Rewrite the listing below as a JSON list of strings, with one string per line and blank lines left out.

### DATA SUPPLIED
━━━━━━━━━━━━━━━━━━━━
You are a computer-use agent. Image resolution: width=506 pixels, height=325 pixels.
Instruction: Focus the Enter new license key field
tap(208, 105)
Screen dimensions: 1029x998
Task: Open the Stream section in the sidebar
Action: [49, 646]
━━━━━━━━━━━━━━━━━━━━
### EXPECTED ANSWER
[
  "You are a computer-use agent. Image resolution: width=506 pixels, height=325 pixels.",
  "Instruction: Focus the Enter new license key field",
  "tap(208, 105)",
  "Screen dimensions: 1029x998",
  "Task: Open the Stream section in the sidebar",
  "Action: [49, 646]"
]